Top Five Reasons to Open an HSA in 2014

As employers search for ways to lower their health care costs, many are encouraging employees to sign up for a high-deductible health insurance policy paired with a health savings account. An HSA gives you a triple tax break: Your contributions are sheltered from income taxes, the money grows tax-deferred, and the funds can be withdrawn tax-free for medical expenses. It’s like a supercharged flexible spending account that never expires, and it can even serve as an extra retirement-savings fund. Most employers also add a few hundred dollars to the accounts each year as a bonus.

We’ve chosen our top five reasons to open an HAS in 2014:

#1 Deduct up to $8,550 on your 2014 tax return.
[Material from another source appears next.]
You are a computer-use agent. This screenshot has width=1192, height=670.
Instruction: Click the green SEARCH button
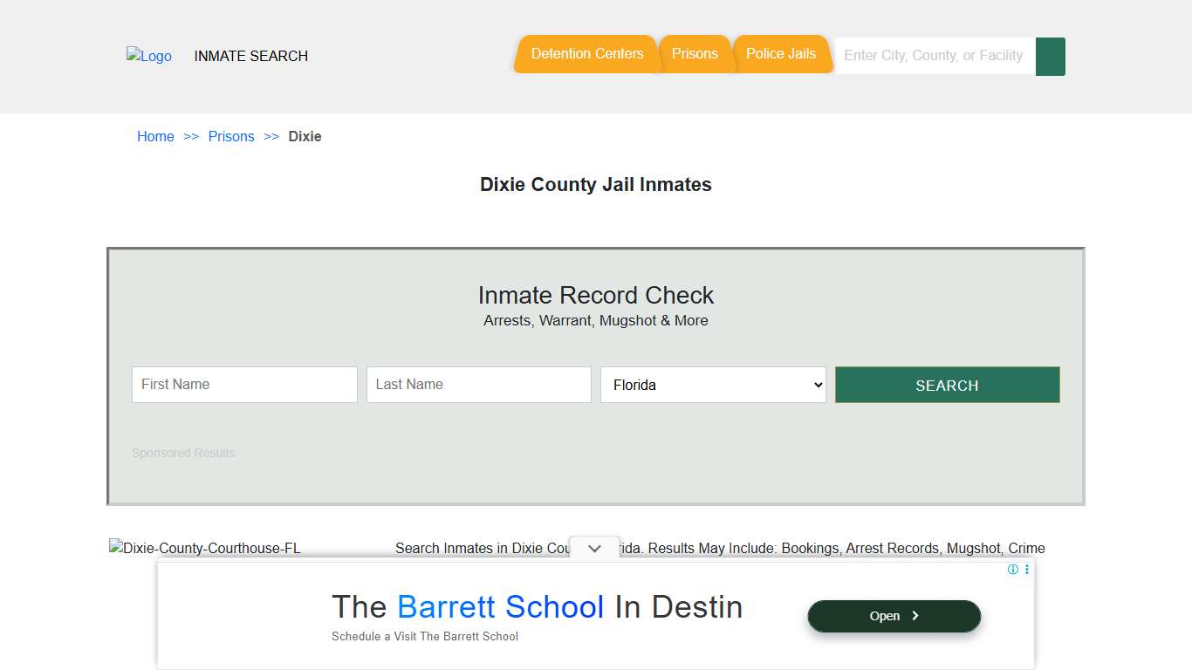tap(947, 385)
You can deduct your HSA contribution and save money even if you do not itemize your taxes. With deduction amounts of up to $8,550 (family maximum contribution of $6,550 for 2014 plus two $1,000 catch-up contributions if you are between 55-65) the tax savings can be substantial. You must have two HSAs, husband and wife, to get the full $8,550.

#2 Cut your insurance costs.

High deductible health plans can be significantly cheaper than low deductible plans. Your savings, when put into an HAS, can be used to cover your entire medical expenditures for the year, or better yet, rolled over and saved for future years.

#3 Pay for eligible medical expenses tax-free.

HDHP you must open your HSA before you incur any medical expenses. Use your HSA to pay for eligible medical expenses tax free. See HSA Resources’ list for a list of eligible and not eligible expenses.

#4 No “Use it or Lose it” provisions.

There’s no need to spend the end of the year stocking up on glasses, contacts and other things you don’t need just so you can spend everything left in your health care account. With an HSA the fund belong to you. There are no use it or lose it provisions. Any unused funds stay in your HSA for your benefit in the future. Even better, earnings on the HSA are not taxable. See the HSA Resources’ Distribution Worksheet for a complete list of eligible distribution reasons.

#5 Start a Heath Savings Account with only $25.

Low on cash? Opening an HAS won’t break your bank. HAS offers a low $25 account deposit requirement to get started. Since you must open your HAS before you incur an expense, it makes sense to open your account as soon as your insurance starts. Some customers open with the minimum amount and add more when they need it.

For other resources, take a look at HSA Resources’ Tax Savings Worksheet to see how much you can save and their Contribution Worksheet for details. Catch-up contributions must go into each spouse’s respective HSA so no more than $7,550 can go into one HSA and you need two HSAs to contribute the full $8,550 limit.